# Preparing Airtable data for the analysis
These are some interstitial helper scripts to clean some of our manually entered data up and make it easier to work with in the rest of the ETL.

## Main airtable data
This first one needs to be run before 4_filter_id_missing_coord.py

In [1]:
import pandas

LOAD_AIRTABLE = "../data/manual/C. Activity details-Jan 1, 2019 and after.csv"

airtable = pandas.read_csv(LOAD_AIRTABLE)

def make_pt_check(row):
    pt = row["PT - is this a bridge?"]
    if pandas.isna(pt):
        return None
    return pt == "Bridge"

def make_rc_check(row):
    rc1 = row["rosie category"]
    rc2 = row["rc_is_bridge (from activity_id copy)"]
    if pandas.isna(rc1) & pandas.isna(rc2):
        return None
    return ((rc1 in ["Bridge","Pier","swing/draw bridge"])|(rc2 == "bridge"))

def make_af_check(row):
    af1 = row["data_check_bridge"]
    af2 = row["AF_bridge? (from link_to_3)"]
    af3 = row["AF_include? (from activity_id copy)"]
    if pandas.isna(af1) & pandas.isna(af2) & pandas.isna(af3):
        return None
    return True

def ambiguous_facility_cost(nbf):
    if pandas.isna(nbf):
        return None
    if nbf == "possibly no bridge damage":
        return True
    return False
    

airtable["ambiguous_facility_cost"] = airtable["non_bridge_facility--check"].apply(ambiguous_facility_cost)
airtable["pt_check"] = airtable.apply(make_pt_check,axis=1)
airtable["rc_check"] = airtable.apply(make_rc_check,axis=1)
airtable["af_check"] = airtable.apply(make_af_check,axis=1)
airtable["no_false"] = ((airtable["pt_check"]!=False) & (airtable["af_check"]!=False) & (airtable["rc_check"]!=False))
airtable["count_true"] = airtable[["pt_check","af_check","rc_check"]].sum(axis=1)
airtable["passed_review"] = (airtable["no_false"]) & (airtable["count_true"]>=2)
airtable[["activity_id","pt_check","rc_check","af_check","ambiguous_facility_cost","no_false","count_true","passed_review"]].to_csv("../data/manual/manual_bridge_review.csv",index=False)

## Missing coords
This needs to be run before 6_combine_geodata.py

In [2]:
LOAD_CORRECTED_COORDS = "../data/manual/5. allisions_far_from_bridges-Grid view.csv"

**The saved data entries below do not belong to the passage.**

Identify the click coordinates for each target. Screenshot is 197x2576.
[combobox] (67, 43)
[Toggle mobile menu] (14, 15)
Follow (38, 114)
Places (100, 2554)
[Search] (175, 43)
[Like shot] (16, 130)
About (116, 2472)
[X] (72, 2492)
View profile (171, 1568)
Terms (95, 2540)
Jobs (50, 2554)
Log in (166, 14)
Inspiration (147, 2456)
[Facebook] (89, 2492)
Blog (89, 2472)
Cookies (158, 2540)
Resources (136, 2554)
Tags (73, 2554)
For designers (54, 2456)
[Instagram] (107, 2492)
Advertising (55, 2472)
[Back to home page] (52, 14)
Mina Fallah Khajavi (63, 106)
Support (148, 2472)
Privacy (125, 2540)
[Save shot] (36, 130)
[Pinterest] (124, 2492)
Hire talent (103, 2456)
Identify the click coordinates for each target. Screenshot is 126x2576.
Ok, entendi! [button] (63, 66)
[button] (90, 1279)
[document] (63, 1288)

# coordinates that were reviewed for being far from bridges
corrected_coords = pandas.read_csv(LOAD_CORRECTED_COORDS,encoding="utf-8")

# rc_coords have been checked against af_coords
corrected_coords = corrected_coords[corrected_coords["rc_coord"].str.strip()!=","] # Taking out uncorrected coords
corrected_coords["lat"] = corrected_coords["rc_coord"].apply(lambda x: float(x.split(",")[0]))
corrected_coords["long"] = corrected_coords["rc_coord"].apply(lambda x: float(x.split(",")[1]))

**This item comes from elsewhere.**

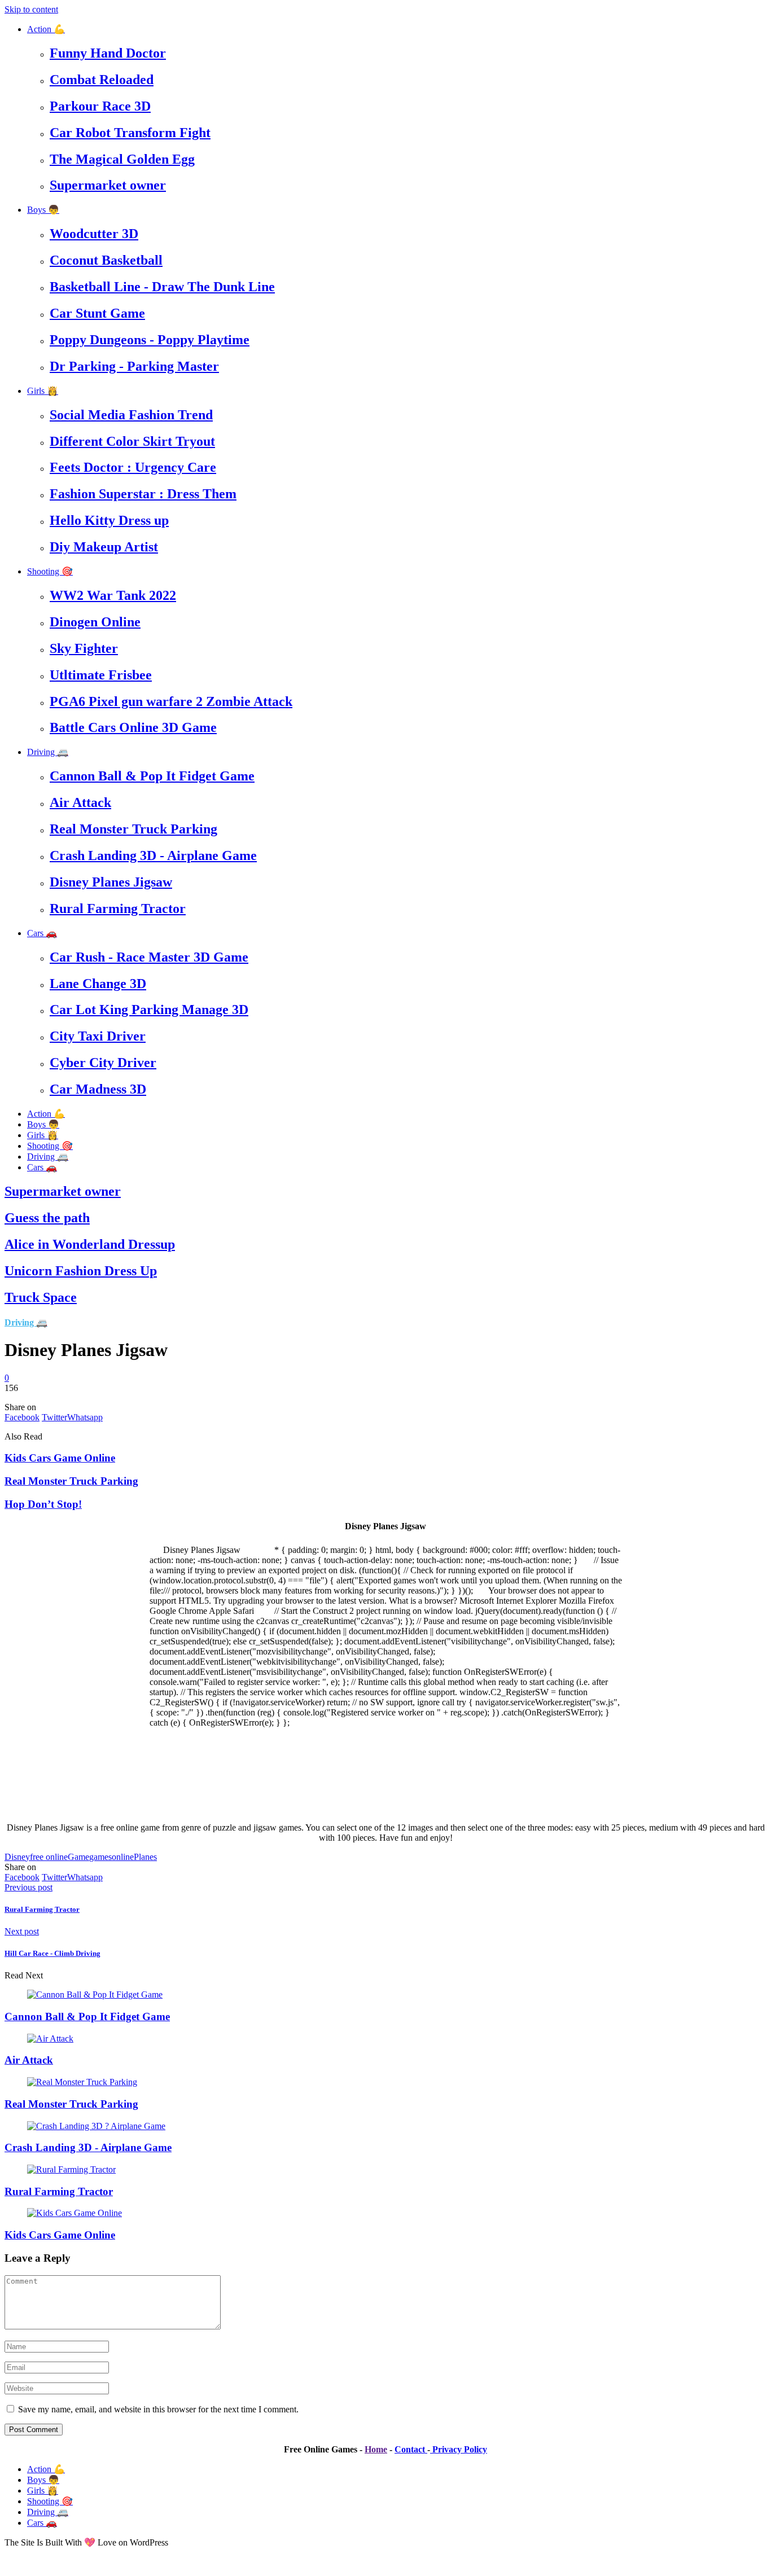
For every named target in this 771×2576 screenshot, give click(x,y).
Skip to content (31, 9)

corrected_coords[["activity_id","lat","long"]].to_csv("../data/manual/corr_coords.csv")

## Corrected coords
This needs to be run before 6_combine_geodata.py

In [3]:
LOAD_CORRECTED_COORDS = "../data/manual/5. allisions_far_from_bridges-Grid view.csv"

# coordinates that were reviewed for being far from bridges
corrected_coords = pandas.read_csv(LOAD_CORRECTED_COORDS,encoding="utf-8")

# rc_coords have been checked against af_coords
corrected_coords = corrected_coords[corrected_coords["rc_coord"].str.strip()!=","] # Taking out uncorrected coords
corrected_coords["lat"] = corrected_coords["rc_coord"].apply(lambda x: float(x.split(",")[0]))
corrected_coords["long"] = corrected_coords["rc_coord"].apply(lambda x: float(x.split(",")[1]))

corrected_coords[["activity_id","lat","long"]].to_csv("../data/manual/corr_coords.csv")